START PAGE EXTRACT
On 23 May, Barton attended an FA hearing. Punishing him for all three counts of violent conduct, Barton was handed a 12-match ban and fined £75,000. On 25 June, QPR announced the results of its internal investigation. Barton was stripped of the captaincy and fined six weeks' wages, believed to have been around £500,000. Barton was also removed from the club's pre-season tour of Asia, and in a statement the club said that they had "also reached agreement with Barton that if he seriously breaches the club's disciplinary procedures again, the club reserves the right to terminate his contract". Barton responded by saying that "My behaviour was wrong and I accept the punishment that has been imposed upon me as a result."

On 31 July 2012, Barton played 45 minutes of a friendly match for League Two team Fleetwood Town in the club's 4–0 win over Kilmarnock. He had been training with Fleetwood after being left out of Queens Park Rangers' tour of Malaysia. Fleetwood attempted to sign Barton on a six-month loan, but the deal was turned down by QPR.

Ahead of the 2012–13 Premier League season, Barton was not given a squad number by QPR. Towards the end of the season, chairman Tony Fernandes identified the loss of Barton as a factor in the club's poor performance and relegation from the Premier League, saying: "We missed Joey. We needed a workhorse midfielder and we tried to get Scott Parker. We missed a real leader."
END PAGE EXTRACT
§ TASKS TO COMPLETE
1. In the passage about Joey Barton's 2012 punishments, what fine did the FA give him at its 23 May hearing?
2. Continue the passage about Joey Barton's time at QPR, picking up after its final sentence.
START DATA EXTRACTS
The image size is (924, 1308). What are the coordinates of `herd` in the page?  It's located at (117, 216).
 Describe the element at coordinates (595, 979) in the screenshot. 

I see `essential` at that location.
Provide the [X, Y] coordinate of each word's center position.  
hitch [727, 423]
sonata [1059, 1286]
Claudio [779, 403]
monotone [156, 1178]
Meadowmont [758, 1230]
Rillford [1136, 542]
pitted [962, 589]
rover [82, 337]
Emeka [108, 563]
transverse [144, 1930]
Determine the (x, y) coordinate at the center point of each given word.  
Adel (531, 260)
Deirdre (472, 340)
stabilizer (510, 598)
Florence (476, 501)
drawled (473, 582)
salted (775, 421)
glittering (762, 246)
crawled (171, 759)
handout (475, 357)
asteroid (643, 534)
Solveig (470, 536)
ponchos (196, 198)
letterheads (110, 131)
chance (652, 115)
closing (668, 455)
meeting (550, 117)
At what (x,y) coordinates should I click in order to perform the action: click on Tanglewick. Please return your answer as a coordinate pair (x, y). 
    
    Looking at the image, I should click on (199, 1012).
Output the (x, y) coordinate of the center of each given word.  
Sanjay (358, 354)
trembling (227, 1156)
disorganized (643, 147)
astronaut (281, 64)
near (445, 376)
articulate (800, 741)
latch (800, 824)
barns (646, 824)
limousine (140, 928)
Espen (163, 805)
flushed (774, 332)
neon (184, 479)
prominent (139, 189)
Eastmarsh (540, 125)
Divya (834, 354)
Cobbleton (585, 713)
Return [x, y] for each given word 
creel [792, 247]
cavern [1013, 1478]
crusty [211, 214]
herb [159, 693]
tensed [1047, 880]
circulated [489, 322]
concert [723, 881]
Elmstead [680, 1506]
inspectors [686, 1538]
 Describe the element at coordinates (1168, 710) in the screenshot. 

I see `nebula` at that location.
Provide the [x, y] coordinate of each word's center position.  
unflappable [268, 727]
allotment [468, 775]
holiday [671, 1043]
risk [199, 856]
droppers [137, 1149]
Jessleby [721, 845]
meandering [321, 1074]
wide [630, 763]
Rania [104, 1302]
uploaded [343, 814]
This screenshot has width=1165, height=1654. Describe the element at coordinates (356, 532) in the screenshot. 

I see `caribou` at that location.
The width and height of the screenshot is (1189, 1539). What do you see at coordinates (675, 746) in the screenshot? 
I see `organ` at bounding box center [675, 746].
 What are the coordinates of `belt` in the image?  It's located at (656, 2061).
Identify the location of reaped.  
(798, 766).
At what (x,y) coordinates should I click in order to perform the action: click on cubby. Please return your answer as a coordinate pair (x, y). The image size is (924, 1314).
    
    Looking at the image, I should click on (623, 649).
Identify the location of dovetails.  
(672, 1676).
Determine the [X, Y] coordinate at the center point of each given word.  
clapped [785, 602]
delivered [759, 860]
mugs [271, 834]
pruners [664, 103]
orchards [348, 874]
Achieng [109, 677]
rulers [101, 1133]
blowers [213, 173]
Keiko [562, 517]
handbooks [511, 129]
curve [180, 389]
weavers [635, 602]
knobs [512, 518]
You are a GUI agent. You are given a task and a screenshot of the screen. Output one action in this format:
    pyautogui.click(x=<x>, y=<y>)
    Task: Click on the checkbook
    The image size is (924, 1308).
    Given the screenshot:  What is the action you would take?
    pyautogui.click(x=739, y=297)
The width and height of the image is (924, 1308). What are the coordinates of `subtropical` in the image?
END DATA EXTRACTS
§ RESPONSES BY TASK
1. £75,000

2.
====Loan to Marseille====
Barton completed a season-long loan move to Marseille on 31 August 2012. In September, the LFP confirmed that Barton's 12-match ban would be upheld in French football, restricting Barton to UEFA Europa League football for the first four months of the season. On 20 September, Barton made his debut for the club in an away trip to Fenerbahçe in a UEFA Europa League tie, a match that ended 2–2. Barton scored his first goal for Marseille on 8 November in the 2–2 draw with Borussia Mönchengladbach in Germany, netting directly from a corner kick in the 54th minute.

Barton told ESPN that he would not return to Queens Park Rangers after the loan spell, and he also said that he only joined the club for money because his partner was expecting a child. Following the comments, on 25 November 2012, he made his league debut in a 1–0 home win against Lille. In his third league appearance on 2 December, Barton provided the assists for both Souleymane Diawara's and André Ayew's goals as Marseille defeated Brest 2–1 to remain two points behind leaders Lyon.

On 6 May 2013, Barton was given a two-match suspended ban for describing Thiago Silva of Paris Saint-Germain on Twitter as looking like an "overweight ladyboy". Laurent Davenas, the President of the French Football Federation's National Council of Ethics said that Barton was punished only for making "inappropriate" remarks, and escaped a more severe punishment because his lawyers proved his lack of homophobic intent by showing the committee Barton's appearance in the BBC Three documentary on homophobia in football.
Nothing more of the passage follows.